Quanto a Mangold, especificamente, atribuo-lhe essa designação por uma razão concreta: ele é o “o homem perfeito para trabalhos” que os estúdios querem impor, sem nenhuma estrutura egocêntrica que o impeça, os efetua acima da mera eficiência, “A Complete Unknown”, o esperado biopic (a award season tresanda a esse subgênero) sobre Bob Dylan, é um exemplo disso mesmo.

No filme, Timothée Chalamet - que, ainda que ultrapasse a sua habitual postura de desapego Gen Z, nunca nos convence totalmente ser o Dylan na mimetizada forma – mas, enfim, o cinema não está aqui para se colar à realidade e o verdadeiro aprovou o desempenho, por isso quem somos nós para o contrariar - interpreta o cantor enquanto este transita de um desconhecido errante para o cantautor (e poeta, para agradar à decisão do Nobel) que conhecemos tão “bem”. Um dos momentos altos do filme decorre no Newport Folk Festival. Após Johnny Cash (interpretado por Boyd Holbrook, “Logan) ter dominado o palco, Dylan apresenta-se de seguida diante de uma multidão tradicionalmente ligada ao género folk. Na plateia, a sua, digamos, “namorada”, interpretada por Elle Fanning, encoraja-o de longe apenas com o olhar, espera ver o seu “graúdozinho” a brilhar.

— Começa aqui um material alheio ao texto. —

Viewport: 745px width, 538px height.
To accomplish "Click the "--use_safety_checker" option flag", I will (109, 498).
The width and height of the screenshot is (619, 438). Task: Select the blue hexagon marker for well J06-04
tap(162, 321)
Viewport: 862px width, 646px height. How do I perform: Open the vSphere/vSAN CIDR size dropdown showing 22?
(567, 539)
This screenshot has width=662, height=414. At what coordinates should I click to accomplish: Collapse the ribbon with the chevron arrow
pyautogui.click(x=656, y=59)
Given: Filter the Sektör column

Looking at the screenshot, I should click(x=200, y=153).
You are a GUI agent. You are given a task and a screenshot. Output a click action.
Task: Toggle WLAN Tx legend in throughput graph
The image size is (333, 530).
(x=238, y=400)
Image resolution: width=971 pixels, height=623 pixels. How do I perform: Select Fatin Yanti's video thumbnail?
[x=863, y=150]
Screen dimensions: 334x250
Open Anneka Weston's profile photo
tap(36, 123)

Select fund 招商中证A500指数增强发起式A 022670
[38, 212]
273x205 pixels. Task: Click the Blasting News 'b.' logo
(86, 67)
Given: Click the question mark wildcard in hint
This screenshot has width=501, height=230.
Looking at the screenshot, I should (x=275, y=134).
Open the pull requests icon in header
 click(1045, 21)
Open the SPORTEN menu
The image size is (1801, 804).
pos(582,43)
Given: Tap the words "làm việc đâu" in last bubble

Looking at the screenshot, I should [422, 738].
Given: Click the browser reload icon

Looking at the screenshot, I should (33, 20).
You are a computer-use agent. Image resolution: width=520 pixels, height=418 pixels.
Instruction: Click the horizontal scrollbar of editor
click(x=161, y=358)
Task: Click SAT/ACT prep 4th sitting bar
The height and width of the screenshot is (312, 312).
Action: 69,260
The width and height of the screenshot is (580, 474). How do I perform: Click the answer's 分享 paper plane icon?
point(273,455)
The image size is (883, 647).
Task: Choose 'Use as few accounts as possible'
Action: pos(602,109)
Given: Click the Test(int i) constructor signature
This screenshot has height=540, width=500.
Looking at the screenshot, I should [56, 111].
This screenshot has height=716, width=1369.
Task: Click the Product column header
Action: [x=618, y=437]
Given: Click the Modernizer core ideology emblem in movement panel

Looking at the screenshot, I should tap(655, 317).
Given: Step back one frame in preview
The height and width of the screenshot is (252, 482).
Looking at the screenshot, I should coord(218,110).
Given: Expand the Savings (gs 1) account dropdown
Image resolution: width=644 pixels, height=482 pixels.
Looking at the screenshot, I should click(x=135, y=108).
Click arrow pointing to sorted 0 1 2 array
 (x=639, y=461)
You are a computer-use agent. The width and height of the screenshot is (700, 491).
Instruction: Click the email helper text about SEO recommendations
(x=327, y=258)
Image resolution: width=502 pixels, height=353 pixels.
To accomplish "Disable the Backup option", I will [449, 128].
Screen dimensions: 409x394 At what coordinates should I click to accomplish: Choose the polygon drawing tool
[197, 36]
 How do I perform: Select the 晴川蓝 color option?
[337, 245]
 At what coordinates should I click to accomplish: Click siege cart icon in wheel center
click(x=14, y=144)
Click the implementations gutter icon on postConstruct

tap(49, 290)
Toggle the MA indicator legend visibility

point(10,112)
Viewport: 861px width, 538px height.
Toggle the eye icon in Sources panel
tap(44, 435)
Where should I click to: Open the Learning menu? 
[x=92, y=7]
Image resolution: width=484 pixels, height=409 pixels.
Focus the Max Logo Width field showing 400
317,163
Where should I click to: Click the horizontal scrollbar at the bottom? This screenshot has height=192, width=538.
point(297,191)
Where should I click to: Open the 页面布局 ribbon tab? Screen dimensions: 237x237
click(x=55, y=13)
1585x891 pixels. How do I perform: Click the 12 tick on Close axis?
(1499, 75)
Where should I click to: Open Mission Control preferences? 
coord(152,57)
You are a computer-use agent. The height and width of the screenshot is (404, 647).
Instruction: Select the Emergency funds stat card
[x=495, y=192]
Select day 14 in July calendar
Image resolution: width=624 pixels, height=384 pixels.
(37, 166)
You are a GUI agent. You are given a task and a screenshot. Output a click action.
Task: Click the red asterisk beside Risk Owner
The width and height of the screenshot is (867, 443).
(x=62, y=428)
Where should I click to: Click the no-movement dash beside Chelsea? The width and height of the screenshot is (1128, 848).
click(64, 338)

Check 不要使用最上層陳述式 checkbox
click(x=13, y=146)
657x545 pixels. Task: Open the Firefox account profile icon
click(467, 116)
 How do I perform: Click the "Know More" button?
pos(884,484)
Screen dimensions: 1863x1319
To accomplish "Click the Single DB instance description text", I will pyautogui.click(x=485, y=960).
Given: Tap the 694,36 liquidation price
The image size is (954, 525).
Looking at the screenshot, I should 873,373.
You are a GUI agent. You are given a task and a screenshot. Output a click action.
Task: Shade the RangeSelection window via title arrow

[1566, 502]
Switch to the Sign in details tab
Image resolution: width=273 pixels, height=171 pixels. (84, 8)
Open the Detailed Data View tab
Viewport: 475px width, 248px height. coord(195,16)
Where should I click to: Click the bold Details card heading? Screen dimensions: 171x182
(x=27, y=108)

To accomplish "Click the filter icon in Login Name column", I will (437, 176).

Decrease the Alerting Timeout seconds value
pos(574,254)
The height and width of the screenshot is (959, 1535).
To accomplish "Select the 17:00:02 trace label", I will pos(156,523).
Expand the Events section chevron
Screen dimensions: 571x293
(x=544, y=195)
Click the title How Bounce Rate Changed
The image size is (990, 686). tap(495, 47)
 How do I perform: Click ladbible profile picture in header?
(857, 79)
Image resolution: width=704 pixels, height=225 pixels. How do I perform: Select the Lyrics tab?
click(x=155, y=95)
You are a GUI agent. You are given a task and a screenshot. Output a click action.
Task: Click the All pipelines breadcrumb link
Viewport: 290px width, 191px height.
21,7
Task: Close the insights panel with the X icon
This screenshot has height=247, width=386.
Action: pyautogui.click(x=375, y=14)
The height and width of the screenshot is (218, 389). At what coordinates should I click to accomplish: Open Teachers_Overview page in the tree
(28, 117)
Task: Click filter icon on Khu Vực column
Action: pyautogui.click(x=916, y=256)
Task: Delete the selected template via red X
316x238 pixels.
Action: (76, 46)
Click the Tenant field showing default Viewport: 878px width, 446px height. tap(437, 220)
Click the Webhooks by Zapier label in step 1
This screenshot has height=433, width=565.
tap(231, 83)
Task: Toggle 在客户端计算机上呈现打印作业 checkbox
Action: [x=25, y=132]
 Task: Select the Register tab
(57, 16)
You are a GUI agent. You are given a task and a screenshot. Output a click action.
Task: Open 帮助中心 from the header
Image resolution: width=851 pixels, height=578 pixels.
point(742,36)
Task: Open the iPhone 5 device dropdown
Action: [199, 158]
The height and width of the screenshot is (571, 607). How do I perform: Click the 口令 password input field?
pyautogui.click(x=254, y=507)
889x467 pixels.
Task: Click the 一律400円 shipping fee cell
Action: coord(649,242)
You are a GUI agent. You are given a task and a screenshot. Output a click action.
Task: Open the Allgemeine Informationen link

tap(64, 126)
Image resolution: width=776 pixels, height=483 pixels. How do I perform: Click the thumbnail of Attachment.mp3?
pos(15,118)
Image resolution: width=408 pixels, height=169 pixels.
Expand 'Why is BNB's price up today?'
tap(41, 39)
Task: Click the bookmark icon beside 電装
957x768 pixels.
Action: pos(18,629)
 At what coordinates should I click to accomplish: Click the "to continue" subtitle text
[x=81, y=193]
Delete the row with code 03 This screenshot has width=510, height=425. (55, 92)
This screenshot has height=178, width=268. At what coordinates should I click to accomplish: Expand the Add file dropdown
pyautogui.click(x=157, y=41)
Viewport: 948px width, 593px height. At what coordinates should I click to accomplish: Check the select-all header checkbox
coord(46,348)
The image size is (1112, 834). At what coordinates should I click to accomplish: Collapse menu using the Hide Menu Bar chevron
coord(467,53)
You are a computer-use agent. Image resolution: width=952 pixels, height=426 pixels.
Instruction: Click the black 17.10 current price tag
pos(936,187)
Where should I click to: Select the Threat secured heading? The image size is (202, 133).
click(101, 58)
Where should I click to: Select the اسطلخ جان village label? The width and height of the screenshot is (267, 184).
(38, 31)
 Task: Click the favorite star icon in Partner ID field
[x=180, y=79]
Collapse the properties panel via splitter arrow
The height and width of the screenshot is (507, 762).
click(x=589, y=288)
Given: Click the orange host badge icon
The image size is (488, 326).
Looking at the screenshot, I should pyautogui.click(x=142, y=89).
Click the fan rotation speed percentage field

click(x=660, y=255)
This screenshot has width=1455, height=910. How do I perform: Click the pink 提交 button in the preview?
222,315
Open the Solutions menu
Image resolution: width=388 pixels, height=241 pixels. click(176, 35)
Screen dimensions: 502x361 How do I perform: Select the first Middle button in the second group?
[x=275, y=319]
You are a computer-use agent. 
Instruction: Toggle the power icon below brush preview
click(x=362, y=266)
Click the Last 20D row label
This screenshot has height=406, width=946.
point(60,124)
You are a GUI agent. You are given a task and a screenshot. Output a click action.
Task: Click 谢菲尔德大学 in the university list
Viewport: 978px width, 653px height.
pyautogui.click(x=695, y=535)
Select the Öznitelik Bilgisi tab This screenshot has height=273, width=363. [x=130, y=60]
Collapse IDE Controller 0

É então que, de guitarra em riste e com a harmónica suspensa ao nível do seu beiço, Dylan começa a cantarolar “The Times They Are A-Changin’”. Primeiro, há o silêncio da estranheza – uma canção nova, um lirismo esperançoso -, e por fim, o público, rendido, entra ao rubro. Nasce aqui o momento de glória de Dylan: um artista, uma estrela, no sentido mais vulgar do termo. A câmara corta então para o rosto de Elle Fanning e se aproxima lentamente. Os seus olhos, entre o deslumbramento e a tristeza, encharcam-se com as lágrimas que eventualmente irão lhe escorrer pela face. Nesse preciso instante, ela sabe: Bob Dylan já não lhe pertence. O ‘vagabundo’ que acolhera meses antes, com quem imaginara partilhar o quotidiano, é agora do Mundo.

Mangold transmite tudo isto apenas com imagens (e, claro, a música, perfeitamente alinhada com o efeito pretendido). Nada é explicado de forma redundante, como o próprio realizador mencionou recentemente num podcast [The Director 's Cut. A DGA Podcast”], evita ao máximo os “dumb downs” para o espectador, criticando os estúdios por tratarem as audiências como se fossem cada vez mais “parvas” – e estas, numa espécie de Síndrome de Estocolmo, cedem sem resistência.

Isto, sim, é ser um “bom tarefeiro”: o realizador das fragilidades (talvez seja esse o ponto em comum entre as suas obras), nunca condescende perante o espectador. O oposto, diria, do tarefeiro-mor (aqui, sim, em sentido pejorativo): Ridley Scott.